Exercise requirements
Copy out every line of the records below that contains the word "icon".

Material shown
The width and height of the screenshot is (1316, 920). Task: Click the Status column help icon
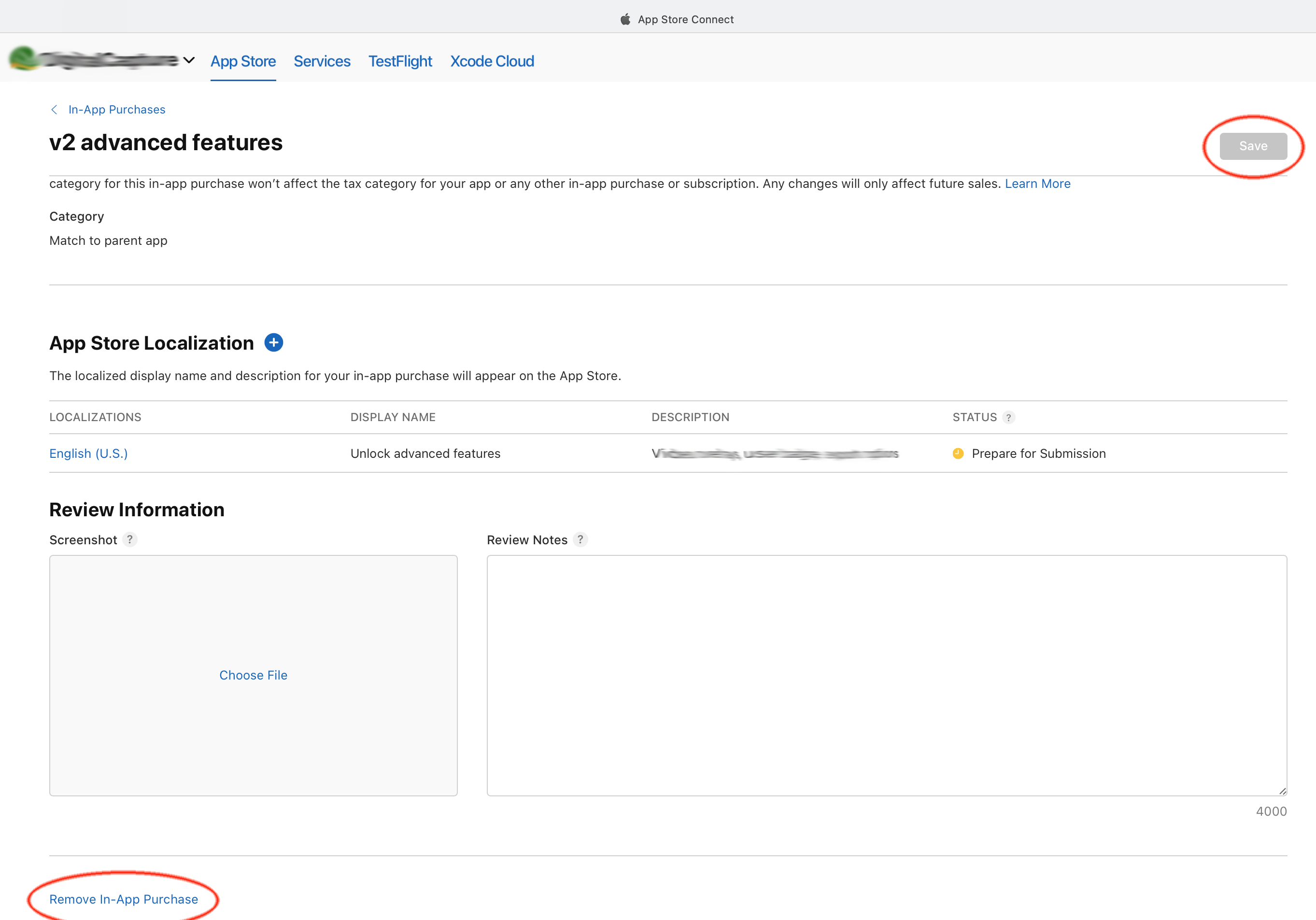tap(1008, 417)
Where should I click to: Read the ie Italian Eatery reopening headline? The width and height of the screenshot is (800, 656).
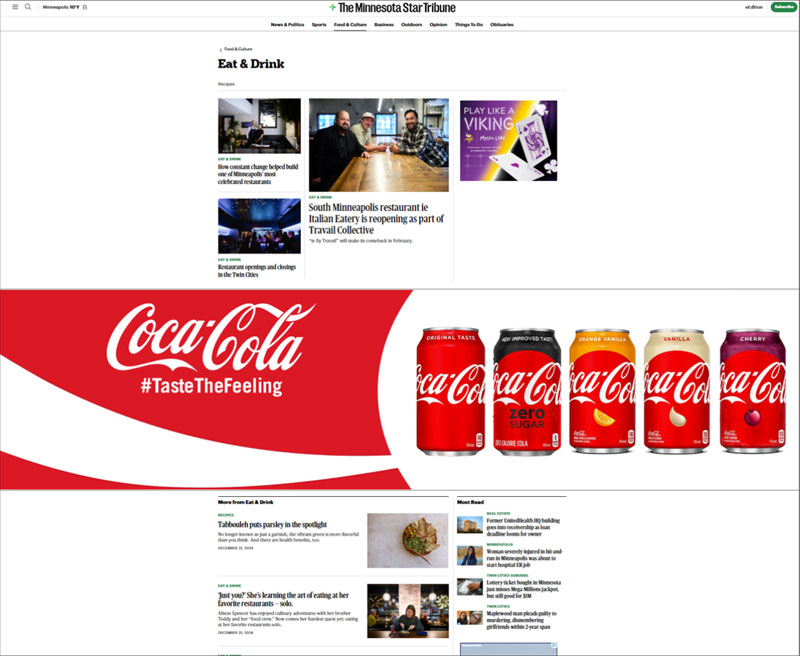(376, 218)
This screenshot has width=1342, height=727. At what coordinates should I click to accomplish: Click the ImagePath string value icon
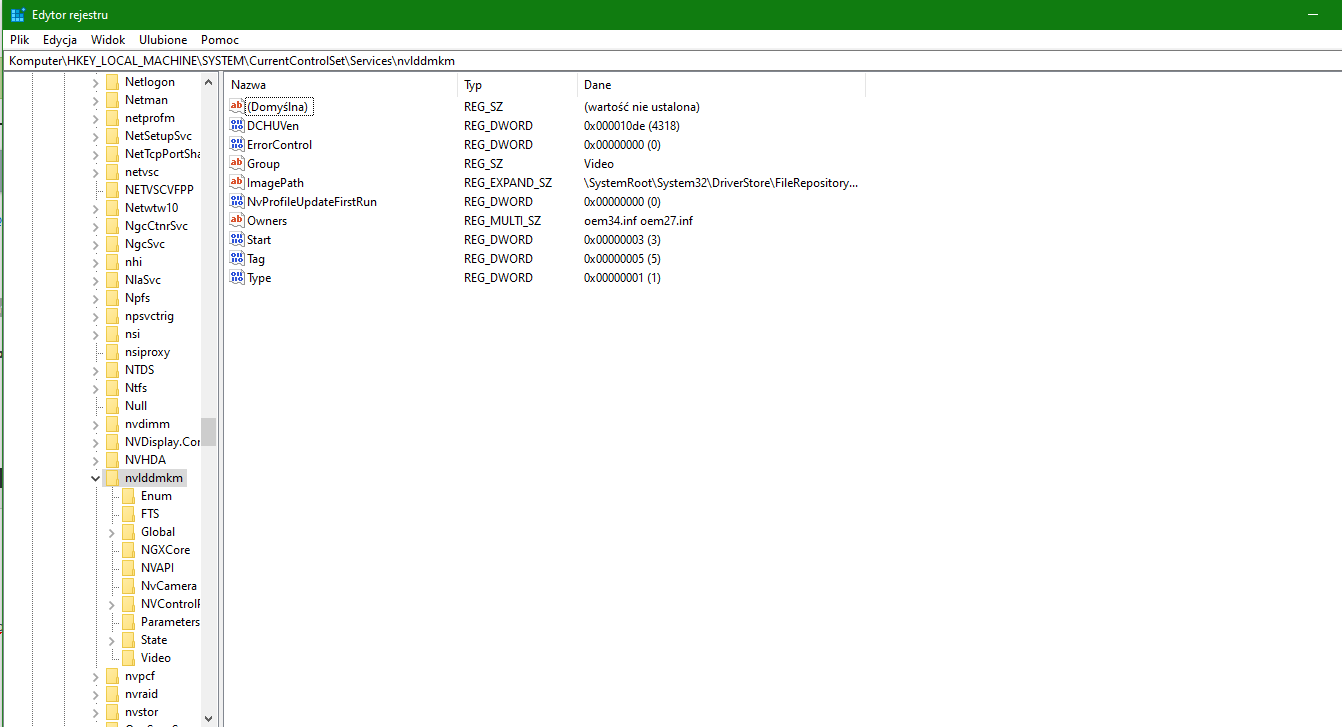pyautogui.click(x=237, y=183)
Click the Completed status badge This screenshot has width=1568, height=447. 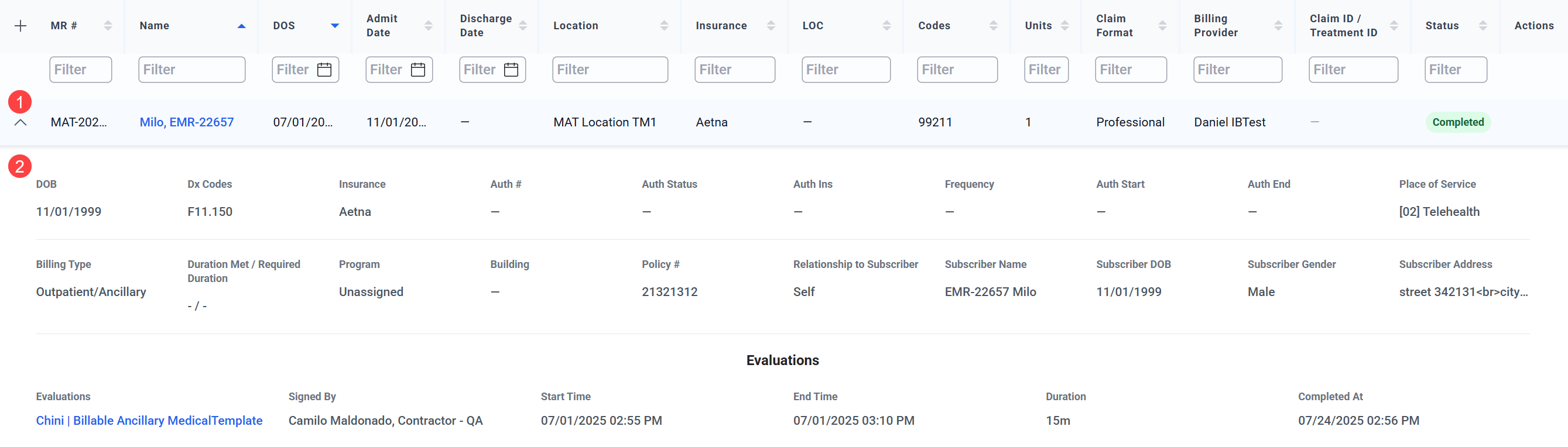coord(1457,122)
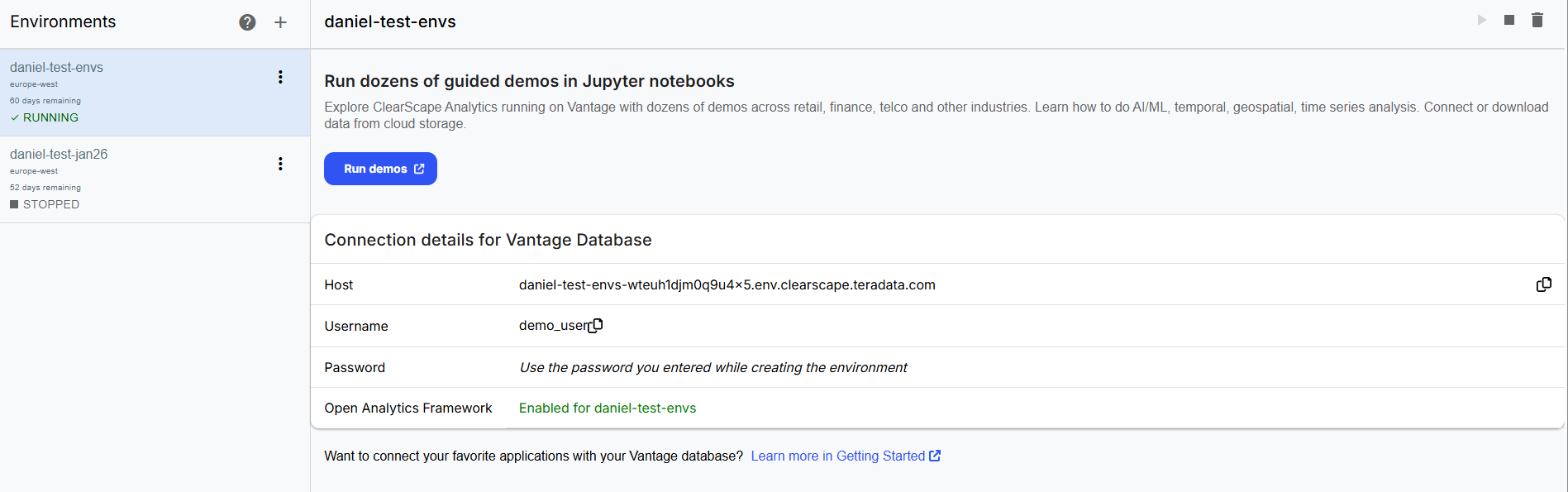Click the STOPPED status label
The width and height of the screenshot is (1568, 492).
pos(50,204)
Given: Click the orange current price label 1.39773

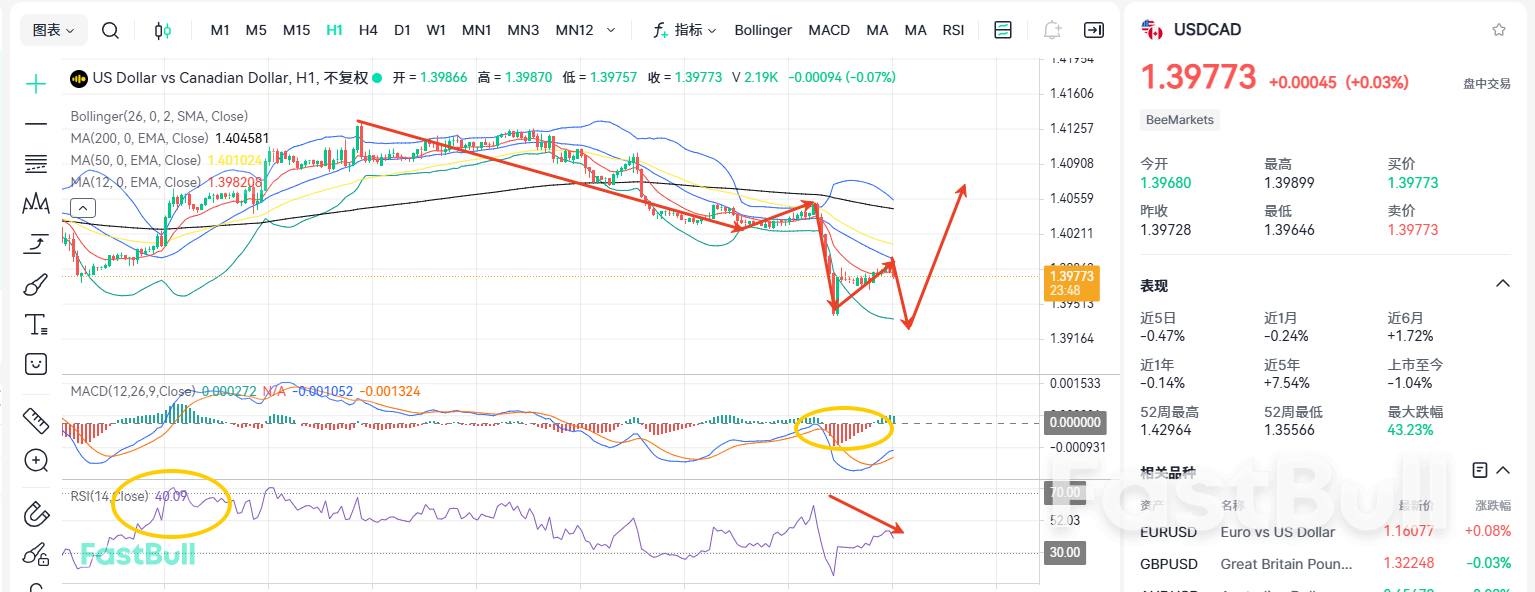Looking at the screenshot, I should [x=1072, y=283].
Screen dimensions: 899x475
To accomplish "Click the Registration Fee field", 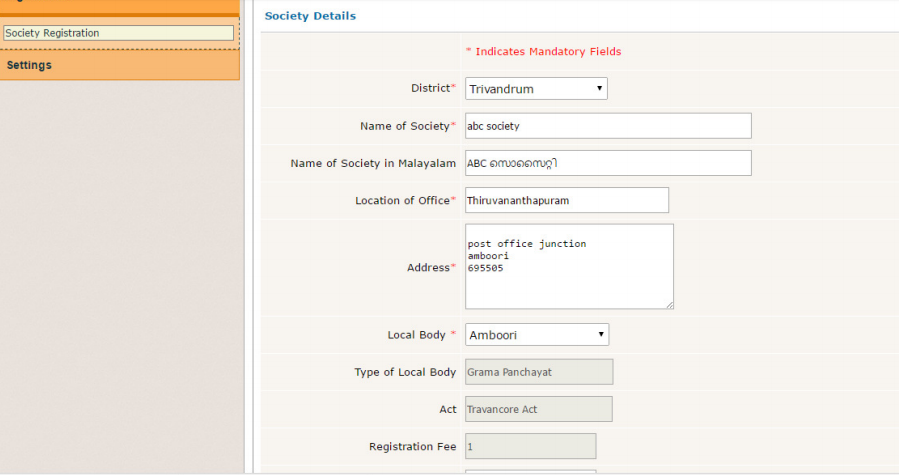I will (530, 446).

Final result
The width and height of the screenshot is (1316, 920). Task: Click the Status column help icon
This screenshot has width=1342, height=727. At what coordinates should I click to accomplish: Click the ImagePath string value icon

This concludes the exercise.